━━━ Page text

Here are some of the insights you may glean from the new IRS Notice:
- A cafeteria plan may treat a participant who was married to a same-sex spouse on the date of the Supreme Court decision as having experienced a change in legal marital status. Therefore, a same-sex spouse can now revoke a prior election or make a new election based on the marital status change.
- Such an election may be accepted by a cafeteria plan if it is filed at any time during a plan year that includes the date of the Supreme Court decision – June 26, 2013 – or a plan year that includes December 16, 2013. The plan also may permit a participant who married a same-sex spouse after June 26, 2013, to make a midyear election change due to a change in legal marital status. Any election made with respect to a same-sex spouse must satisfy the usual requirements.

━━━━━━
━━━ Records provided

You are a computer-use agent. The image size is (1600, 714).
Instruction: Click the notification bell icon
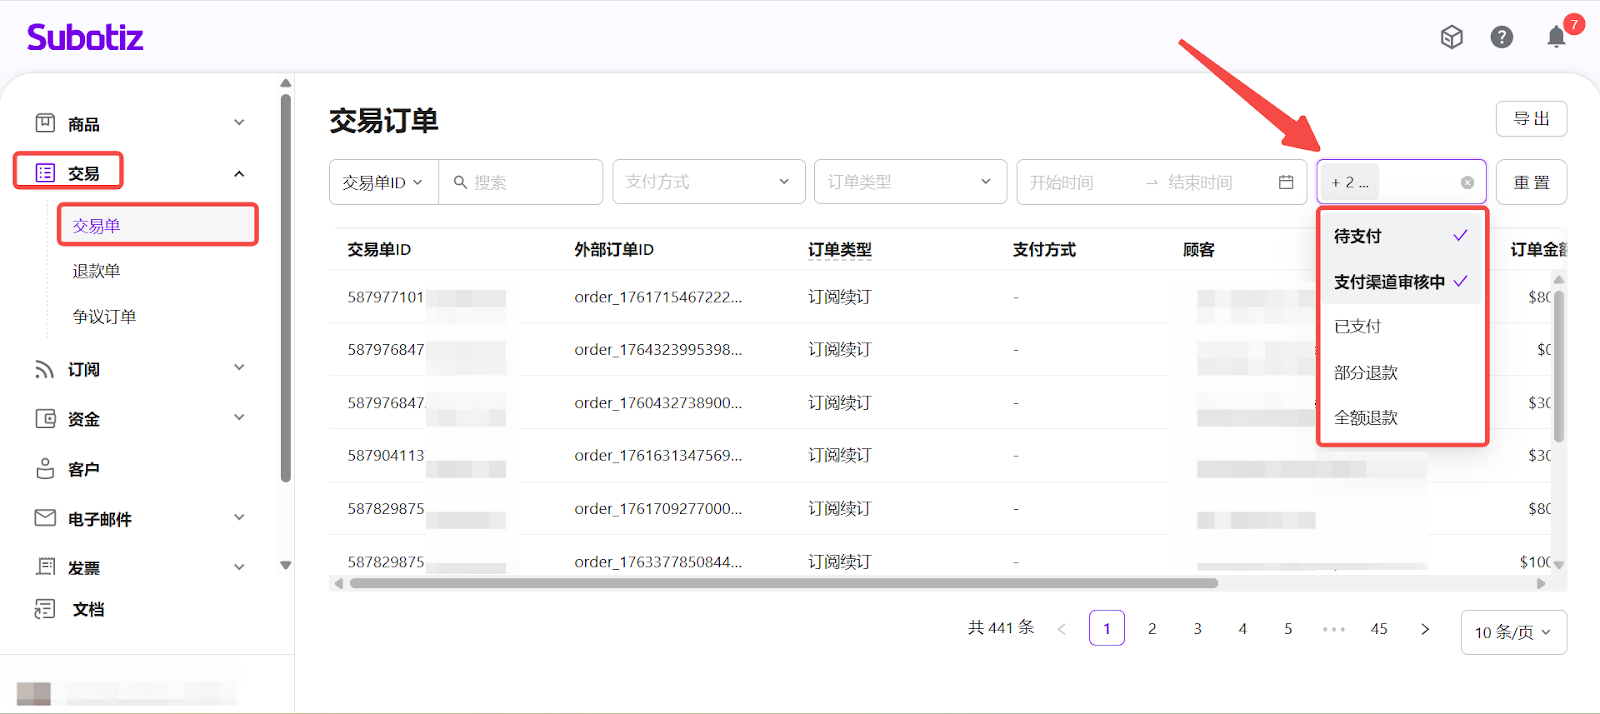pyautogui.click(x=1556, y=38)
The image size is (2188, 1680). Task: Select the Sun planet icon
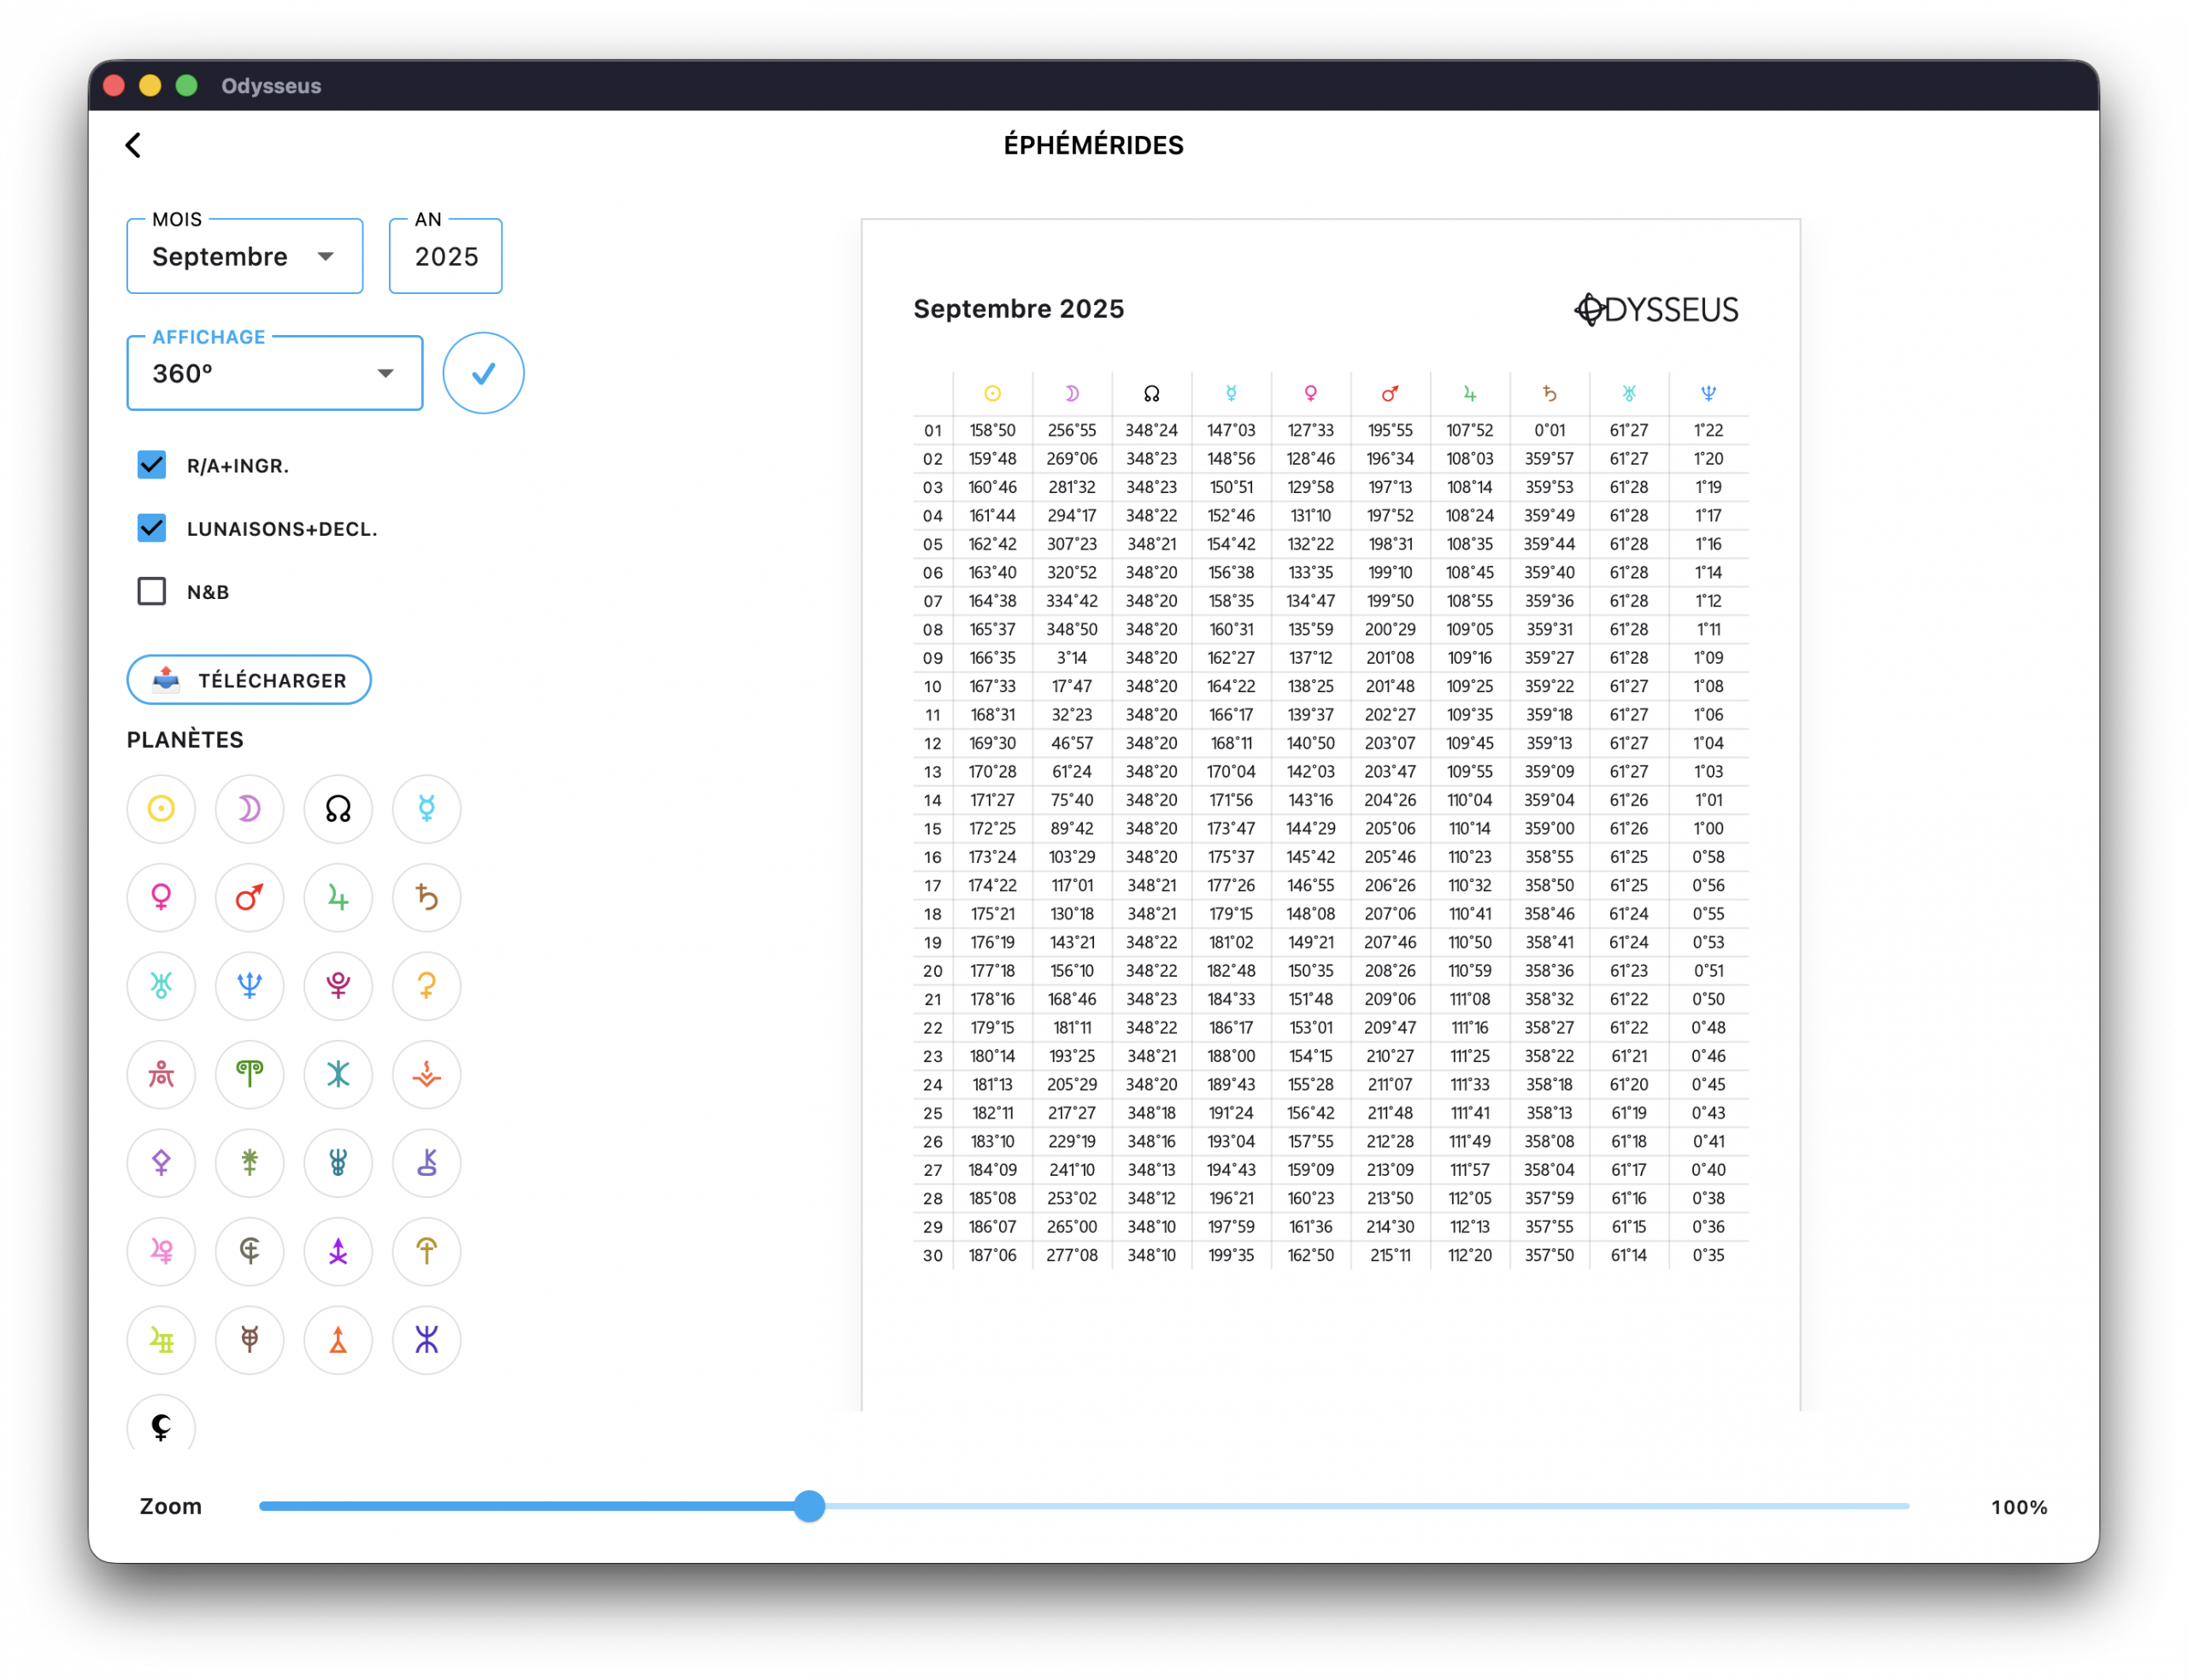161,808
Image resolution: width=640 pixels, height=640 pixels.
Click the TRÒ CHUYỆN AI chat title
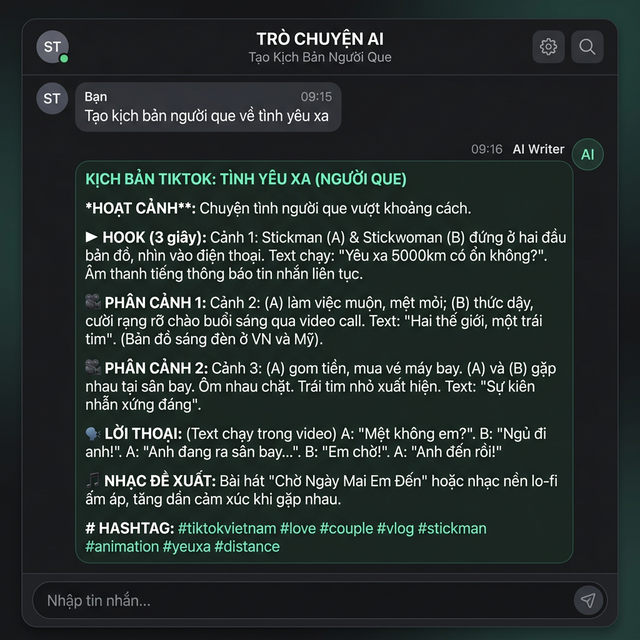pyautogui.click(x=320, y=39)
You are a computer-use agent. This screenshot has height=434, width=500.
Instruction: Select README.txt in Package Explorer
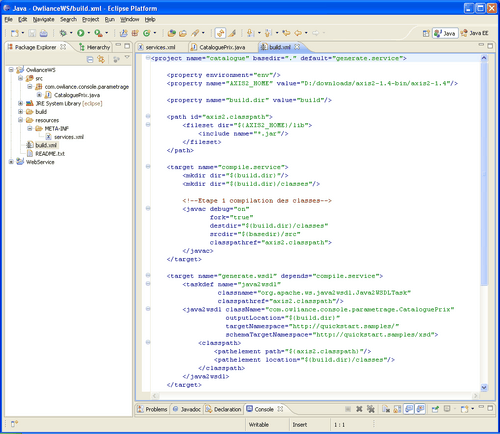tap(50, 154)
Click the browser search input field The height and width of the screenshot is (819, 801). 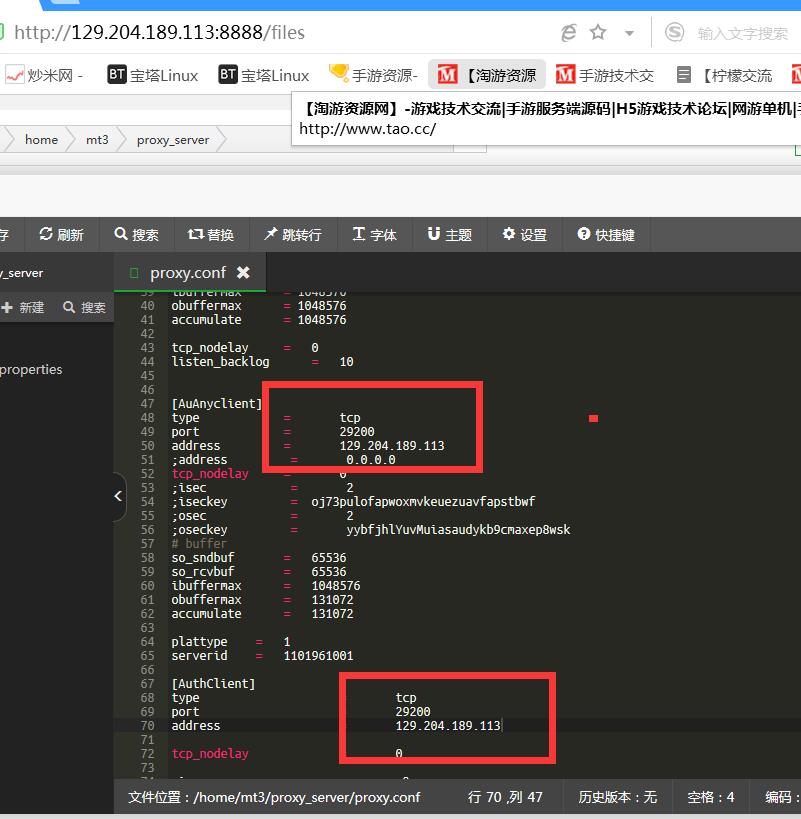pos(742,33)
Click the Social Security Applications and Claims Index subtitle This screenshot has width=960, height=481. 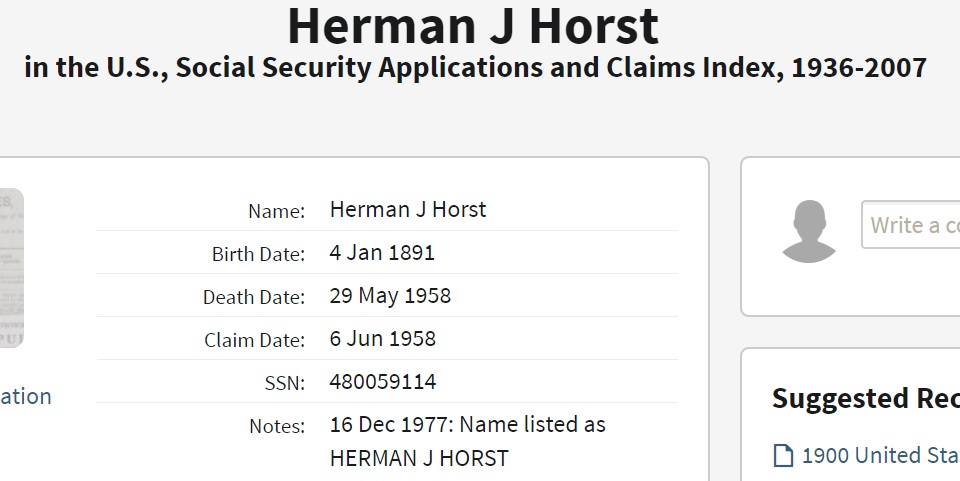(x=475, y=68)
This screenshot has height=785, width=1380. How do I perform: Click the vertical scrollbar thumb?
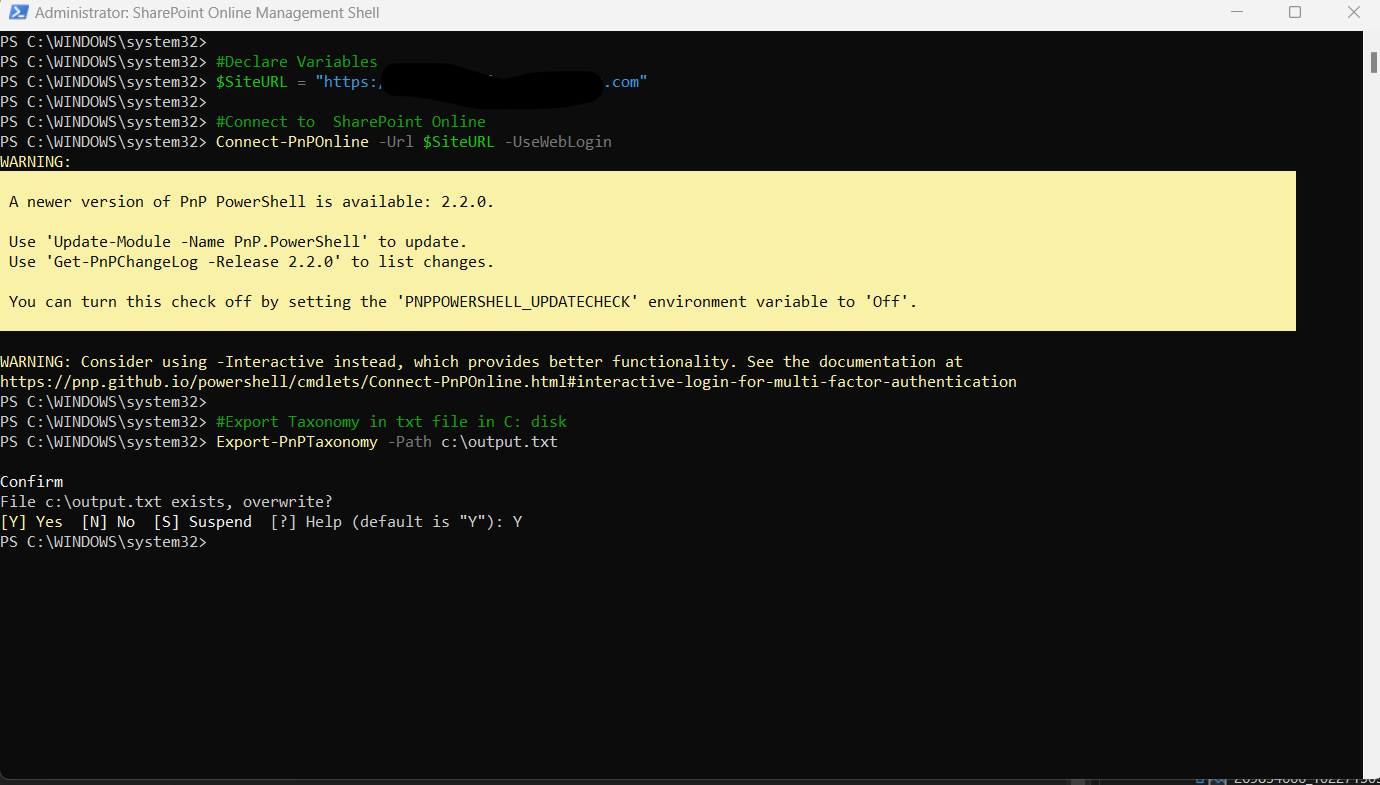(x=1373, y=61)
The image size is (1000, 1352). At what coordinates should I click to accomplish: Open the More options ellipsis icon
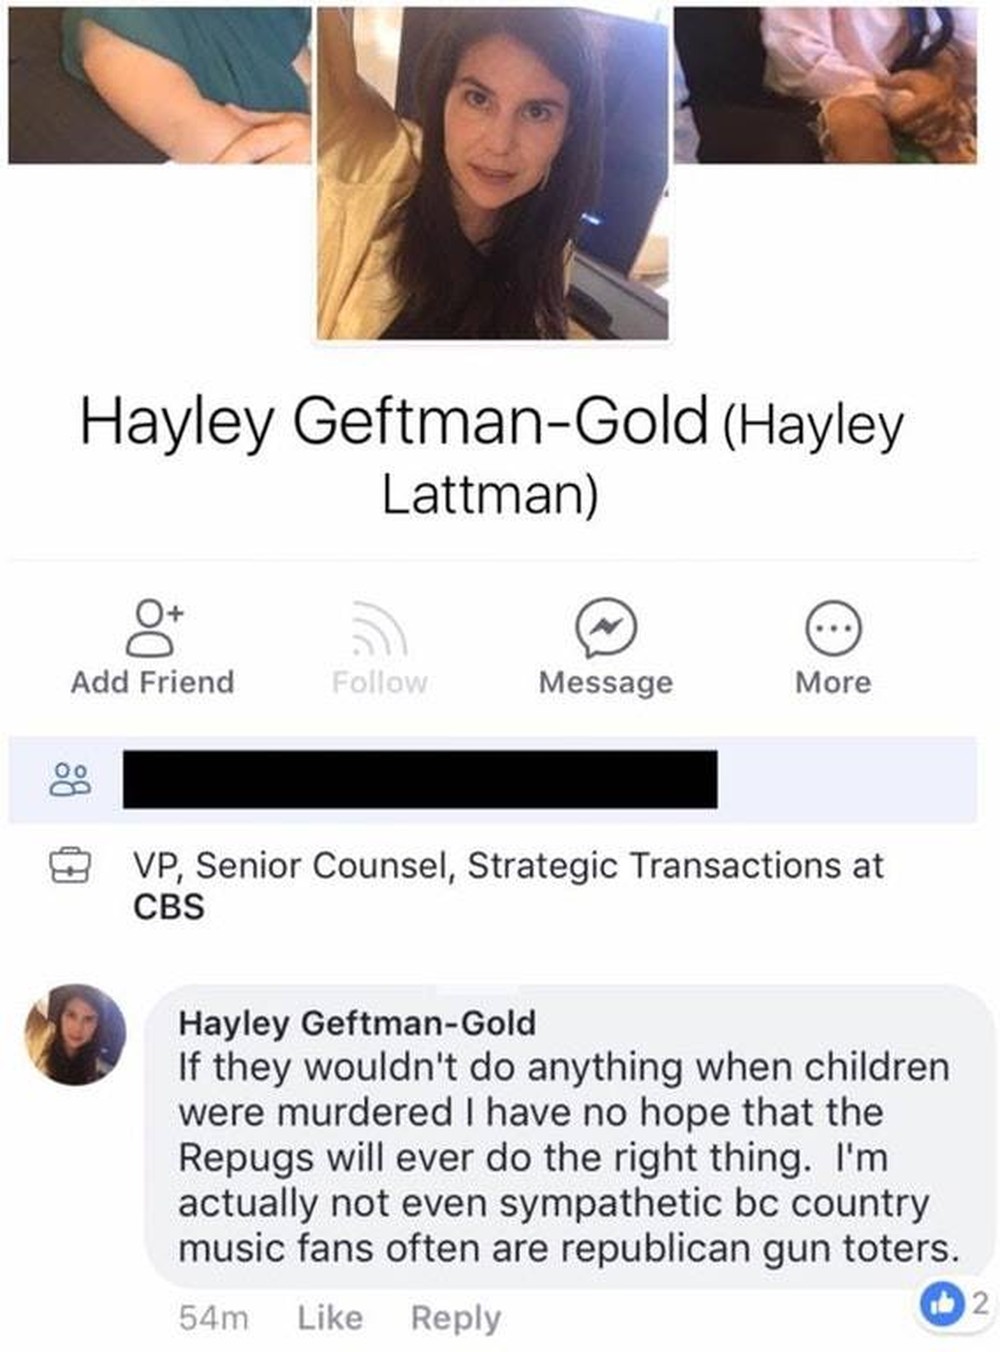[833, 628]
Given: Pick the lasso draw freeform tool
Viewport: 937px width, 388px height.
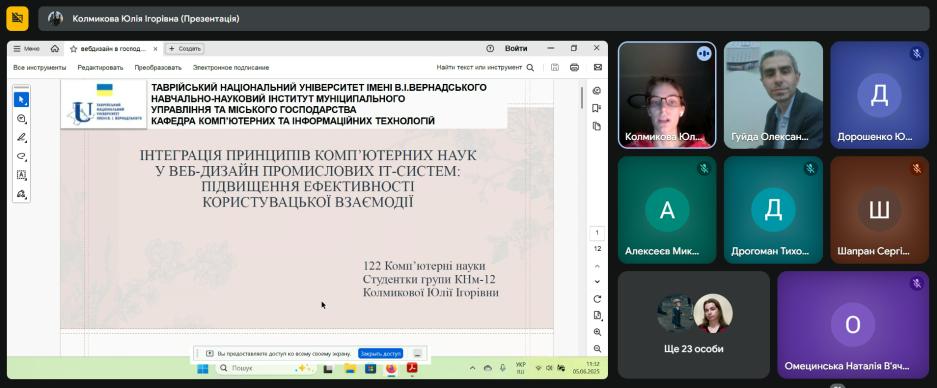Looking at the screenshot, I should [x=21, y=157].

━━━━━━

* **Requests**:
- 1) Substitute "flexible benefits plan" for "cafeteria plan" in the IRS notice passage, giving back everything from "Here are some" down to "the usual requirements." with that change made.
- 2) Pick up the IRS notice passage on same-sex spouses in cafeteria plans and continue it past its final sentence.

* **Task-by-task answers**:
- 1)
Here are some of the insights you may glean from the new IRS Notice:
- A flexible benefits plan may treat a participant who was married to a same-sex spouse on the date of the Supreme Court decision as having experienced a change in legal marital status. Therefore, a same-sex spouse can now revoke a prior election or make a new election based on the marital status change.
- Such an election may be accepted by a flexible benefits plan if it is filed at any time during a plan year that includes the date of the Supreme Court decision – June 26, 2013 – or a plan year that includes December 16, 2013. The plan also may permit a participant who married a same-sex spouse after June 26, 2013, to make a midyear election change due to a change in legal marital status. Any election made with respect to a same-sex spouse must satisfy the usual requirements.

- 2)
- Under the new Notice, an FSA may be used to cover expenses of a participant's same-sex spouse if the expenses were incurred no earlier than the beginning of a plan year, including June 26, 2013, or the date of marriage, if later. In other words, the same-sex spouse may be treated as being covered by the FSA. Thus, coverage may be available for a plan year beginning on January 1, 2013.
- The maximum annual deductible contribution to one or more HSAs for a married couple if either elects family coverage under a high-deductible health plan is $6,450 for 2013. This deduction limit applies to same-sex married couples now treated as being married for federal tax purposes this year. So same-sex couples effectively have until December 31, 2013, to get hitched and still qualify for 2013 deductions.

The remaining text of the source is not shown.